▸ **TEKSTFRAGMENT**:

▼

Volledig nieuw ten aanzien van NEN 7120 is manier waarop afgifte- en distributieverliezen voor verwarming en koeling worden bepaald. “De berekening is gebaseerd op NEN-EN 15316-1, 2 en 3, Berekeningsmethode voor de systeemenergiebehoefte en het systeemrendement. Het energiegebruik voor afgifte en distributie wordt niet meer uitgedrukt in een rendement, maar in verliezen op basis van het temperatuurverschil tussen het systeem en de ruimte.” Voor de opwekking van ruimteverwarming kan in de 90% versie met ketels en warmtepompen worden gerekend. “De komende maanden komen daar warmtenetten, wkk, biomassa en lucht-lucht warmtepompen bij. Biomassa komt er op zeer korte termijn al bij, omdat dit mee te nemen moet zijn bij de kostenoptimaliteitsstudie.”

Ventilatie, tapwater en nieuwe ontwikkelingen
Harm Valk licht dan nog toe dat bij de berekening van warmteverliezen voor ventilatie wordt aangesloten bij de CEN-norm: “Dat betekent dat we niet meer alle ventilatiestromen bij elkaar gaan optellen, zoals bij de bepalingsmethode NEN 8088. In werkelijkheid interfereren die stromen natuurlijk allemaal met elkaar. Die onderlinge beïnvloeding hebben we uitgewerkt in een nieuwe rekenmethodiek. Voordeel is ook dat een groot deel van de correctiefactoren vervalt. Daarnaast gaan we ventilatiekoeling nog uitwerken en de forfaitaire waarden voor infiltratie in de bestaande bouw herzien.”

▲

▸ **FRAGMENTEN UIT DATASET**:
▼

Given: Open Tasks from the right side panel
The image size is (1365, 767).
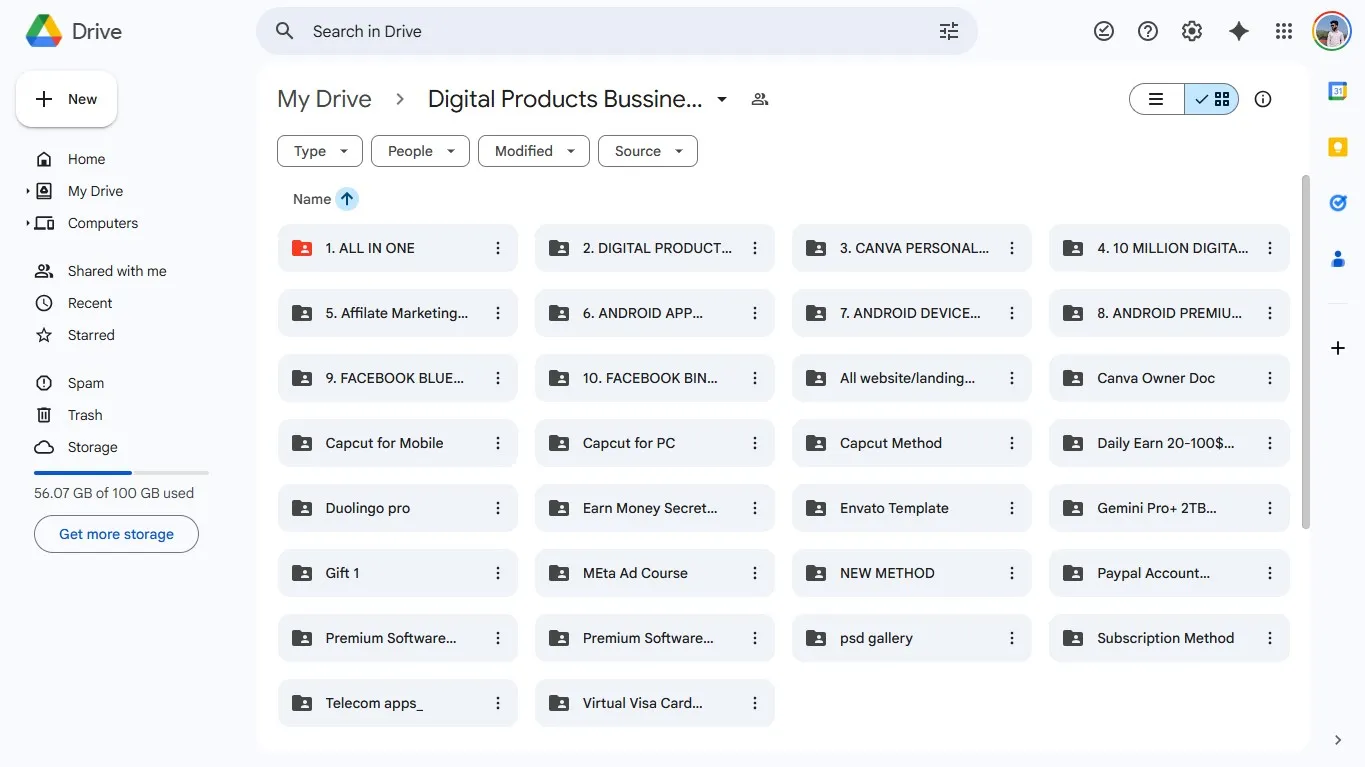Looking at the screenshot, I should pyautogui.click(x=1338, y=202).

▲
▼

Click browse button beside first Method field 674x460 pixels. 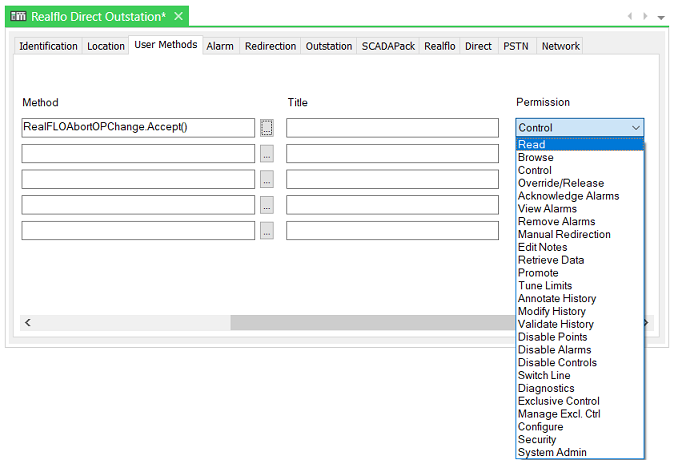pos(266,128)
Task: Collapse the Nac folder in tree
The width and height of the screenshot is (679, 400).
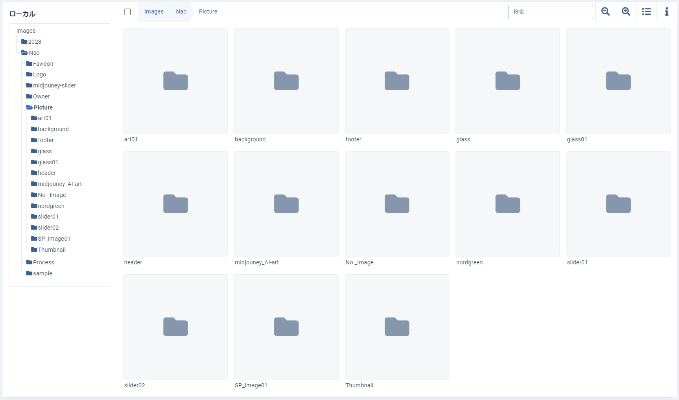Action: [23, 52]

▲

▸ **OPDRACHT**:
Zet de tekst over de nieuwe rekenmethode voor energieprestatie voort, te beginnen na de laatste zin.

▸ **ANTWOORD**:
De uitwerking voor tapwater lijkt weer heel sterk op NEN 7120. Kuijpers-van Gaalen: “De vraag is nu bijvoorbeeld wel hoe we aansluiten op de trend van tiny houses. Die verbruiken relatief weinig tapwater. De methodiek moet dus ook geschikt zijn voor deze zeer kleine woningen. Douchewarmteterugwinning kennen we al vanuit NEN 7120 en die komt ook terug in de NTA. Belangrijk, want in Europa was douche WTW nog niet uitgewerkt.”
Nieuwe ontwikkelingen die dit jaar ook aan NTA 8800 worden toegevoegd zijn PVT (combinatie van zonnecollector en zonnepaneel), gebiedsmaatregelen (zoals stadsverwarming), booster-WP en de al genoemde biomassa en WKK. Ook be- en ontvochtiging moet een plek krijgen. “In de verdere toekomst denken we nog aan toevoegen van gebouwautomatisering en gebouwgebonden windenergie; dat vraagt nog meer studie. Het is dus een levend document”, besluit Valk.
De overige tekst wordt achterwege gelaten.